TASK OBJECTIVE:
Could you reproduce the lines below from the one with "Task: Click the x31.68 multiplier box" through the one with "The width and height of the screenshot is (895, 489)."? Keep both ends and add nothing.

Recorded data:
----------------------------------------

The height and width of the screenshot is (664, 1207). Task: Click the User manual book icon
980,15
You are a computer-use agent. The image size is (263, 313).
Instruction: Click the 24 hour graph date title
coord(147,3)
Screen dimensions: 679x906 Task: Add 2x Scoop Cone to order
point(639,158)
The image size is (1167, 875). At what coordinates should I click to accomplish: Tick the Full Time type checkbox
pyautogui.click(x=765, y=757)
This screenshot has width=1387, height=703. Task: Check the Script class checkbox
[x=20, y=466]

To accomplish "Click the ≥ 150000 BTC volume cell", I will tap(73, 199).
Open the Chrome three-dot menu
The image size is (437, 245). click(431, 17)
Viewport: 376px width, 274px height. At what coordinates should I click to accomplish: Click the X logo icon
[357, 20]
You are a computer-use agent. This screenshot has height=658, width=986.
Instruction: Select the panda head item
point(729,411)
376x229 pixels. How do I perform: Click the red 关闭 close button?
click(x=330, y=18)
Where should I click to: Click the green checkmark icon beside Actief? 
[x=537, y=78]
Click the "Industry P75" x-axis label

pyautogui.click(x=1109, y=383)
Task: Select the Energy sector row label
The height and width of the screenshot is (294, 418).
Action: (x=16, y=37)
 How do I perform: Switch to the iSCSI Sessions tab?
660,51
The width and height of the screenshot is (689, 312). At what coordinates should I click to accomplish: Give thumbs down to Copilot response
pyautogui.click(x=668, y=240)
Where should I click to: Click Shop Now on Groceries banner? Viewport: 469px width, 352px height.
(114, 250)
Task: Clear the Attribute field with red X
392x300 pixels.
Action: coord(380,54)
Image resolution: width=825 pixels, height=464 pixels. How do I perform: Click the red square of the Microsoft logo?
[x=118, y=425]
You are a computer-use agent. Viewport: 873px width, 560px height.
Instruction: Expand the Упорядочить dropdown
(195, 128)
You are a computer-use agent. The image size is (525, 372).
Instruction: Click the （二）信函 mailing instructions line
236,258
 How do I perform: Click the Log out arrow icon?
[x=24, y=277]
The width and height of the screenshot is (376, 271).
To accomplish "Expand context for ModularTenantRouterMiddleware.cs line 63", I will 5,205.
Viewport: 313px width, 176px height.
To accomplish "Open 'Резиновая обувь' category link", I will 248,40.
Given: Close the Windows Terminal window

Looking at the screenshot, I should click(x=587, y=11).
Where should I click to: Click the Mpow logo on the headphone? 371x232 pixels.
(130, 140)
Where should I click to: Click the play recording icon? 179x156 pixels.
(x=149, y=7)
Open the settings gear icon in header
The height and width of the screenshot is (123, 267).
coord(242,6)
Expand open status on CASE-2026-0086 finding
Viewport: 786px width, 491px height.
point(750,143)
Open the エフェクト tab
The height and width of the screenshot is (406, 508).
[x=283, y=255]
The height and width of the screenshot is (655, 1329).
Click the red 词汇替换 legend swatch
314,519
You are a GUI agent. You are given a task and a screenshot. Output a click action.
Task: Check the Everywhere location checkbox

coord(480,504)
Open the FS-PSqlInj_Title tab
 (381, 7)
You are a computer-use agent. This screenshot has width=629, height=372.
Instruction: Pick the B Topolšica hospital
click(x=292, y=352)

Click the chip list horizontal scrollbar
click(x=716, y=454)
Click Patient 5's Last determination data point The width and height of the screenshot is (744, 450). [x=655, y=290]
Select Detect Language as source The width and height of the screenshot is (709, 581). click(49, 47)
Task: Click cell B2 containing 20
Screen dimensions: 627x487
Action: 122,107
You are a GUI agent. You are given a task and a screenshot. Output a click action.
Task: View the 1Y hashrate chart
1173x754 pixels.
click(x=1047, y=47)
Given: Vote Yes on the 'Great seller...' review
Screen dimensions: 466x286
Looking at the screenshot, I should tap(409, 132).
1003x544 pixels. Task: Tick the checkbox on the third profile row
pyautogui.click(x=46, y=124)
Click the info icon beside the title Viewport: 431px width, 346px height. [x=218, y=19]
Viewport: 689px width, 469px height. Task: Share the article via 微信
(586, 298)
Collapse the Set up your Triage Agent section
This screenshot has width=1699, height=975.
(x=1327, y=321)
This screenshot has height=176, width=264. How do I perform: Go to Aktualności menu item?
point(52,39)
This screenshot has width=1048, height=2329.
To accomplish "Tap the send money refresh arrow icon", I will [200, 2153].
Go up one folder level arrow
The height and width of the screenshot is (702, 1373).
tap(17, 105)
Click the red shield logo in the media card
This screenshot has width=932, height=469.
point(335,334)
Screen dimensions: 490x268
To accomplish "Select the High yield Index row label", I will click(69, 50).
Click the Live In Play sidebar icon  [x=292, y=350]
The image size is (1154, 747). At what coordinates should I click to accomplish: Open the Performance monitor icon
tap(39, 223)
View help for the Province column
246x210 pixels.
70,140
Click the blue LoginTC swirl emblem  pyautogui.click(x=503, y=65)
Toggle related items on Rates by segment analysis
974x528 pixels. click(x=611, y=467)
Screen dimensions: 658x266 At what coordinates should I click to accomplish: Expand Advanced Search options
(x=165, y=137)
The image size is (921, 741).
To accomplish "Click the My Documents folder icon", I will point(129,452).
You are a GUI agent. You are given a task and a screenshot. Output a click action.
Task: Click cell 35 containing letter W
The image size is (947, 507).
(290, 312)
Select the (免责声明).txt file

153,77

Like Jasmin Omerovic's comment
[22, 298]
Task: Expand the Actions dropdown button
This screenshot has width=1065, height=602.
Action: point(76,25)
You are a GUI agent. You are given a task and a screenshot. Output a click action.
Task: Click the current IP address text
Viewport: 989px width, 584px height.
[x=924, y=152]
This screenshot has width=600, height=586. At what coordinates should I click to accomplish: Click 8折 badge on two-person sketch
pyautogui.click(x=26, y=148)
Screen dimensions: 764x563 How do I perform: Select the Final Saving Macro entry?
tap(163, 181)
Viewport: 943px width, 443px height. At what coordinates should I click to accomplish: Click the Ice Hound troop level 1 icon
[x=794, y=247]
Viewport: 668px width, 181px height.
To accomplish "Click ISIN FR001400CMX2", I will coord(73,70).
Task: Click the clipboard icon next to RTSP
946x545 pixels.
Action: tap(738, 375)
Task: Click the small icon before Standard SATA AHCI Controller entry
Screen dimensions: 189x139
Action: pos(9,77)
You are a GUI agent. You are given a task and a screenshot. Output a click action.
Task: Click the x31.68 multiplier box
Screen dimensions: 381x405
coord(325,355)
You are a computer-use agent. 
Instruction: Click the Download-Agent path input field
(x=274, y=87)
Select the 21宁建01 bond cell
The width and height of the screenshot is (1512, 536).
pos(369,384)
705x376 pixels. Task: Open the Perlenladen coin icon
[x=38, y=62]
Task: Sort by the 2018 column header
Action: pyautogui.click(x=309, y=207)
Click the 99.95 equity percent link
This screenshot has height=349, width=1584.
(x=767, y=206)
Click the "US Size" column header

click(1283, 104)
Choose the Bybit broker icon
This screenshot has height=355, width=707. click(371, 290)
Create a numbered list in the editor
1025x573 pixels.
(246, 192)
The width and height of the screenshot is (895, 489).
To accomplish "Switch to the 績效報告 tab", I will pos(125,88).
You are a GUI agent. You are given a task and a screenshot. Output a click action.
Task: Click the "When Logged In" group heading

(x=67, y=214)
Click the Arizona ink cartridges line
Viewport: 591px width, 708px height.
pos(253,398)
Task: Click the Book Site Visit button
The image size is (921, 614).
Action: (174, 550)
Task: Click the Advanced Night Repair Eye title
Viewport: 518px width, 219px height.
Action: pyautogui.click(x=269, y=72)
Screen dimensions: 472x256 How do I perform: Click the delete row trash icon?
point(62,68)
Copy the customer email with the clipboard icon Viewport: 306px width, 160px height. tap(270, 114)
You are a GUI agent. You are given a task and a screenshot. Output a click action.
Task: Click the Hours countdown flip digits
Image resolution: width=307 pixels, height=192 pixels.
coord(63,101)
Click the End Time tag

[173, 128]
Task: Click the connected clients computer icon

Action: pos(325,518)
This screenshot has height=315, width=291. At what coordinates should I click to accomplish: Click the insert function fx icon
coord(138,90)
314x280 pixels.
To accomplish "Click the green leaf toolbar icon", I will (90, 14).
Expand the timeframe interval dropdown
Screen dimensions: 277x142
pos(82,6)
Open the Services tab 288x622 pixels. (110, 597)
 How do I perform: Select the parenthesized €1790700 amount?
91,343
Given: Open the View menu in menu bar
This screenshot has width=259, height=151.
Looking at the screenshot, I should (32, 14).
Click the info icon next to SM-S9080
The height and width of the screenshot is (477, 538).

----------------------------------------

EXERCISE SOLUTION:
Task: Click the x31.68 multiplier box
Screen dimensions: 381x405
coord(325,355)
You are a computer-use agent. 
Instruction: Click the Download-Agent path input field
(x=274, y=87)
Select the 21宁建01 bond cell
The width and height of the screenshot is (1512, 536).
pos(369,384)
705x376 pixels. Task: Open the Perlenladen coin icon
[x=38, y=62]
Task: Sort by the 2018 column header
Action: pyautogui.click(x=309, y=207)
Click the 99.95 equity percent link
This screenshot has height=349, width=1584.
(x=767, y=206)
Click the "US Size" column header

click(1283, 104)
Choose the Bybit broker icon
This screenshot has height=355, width=707. click(371, 290)
Create a numbered list in the editor
1025x573 pixels.
(246, 192)
The width and height of the screenshot is (895, 489).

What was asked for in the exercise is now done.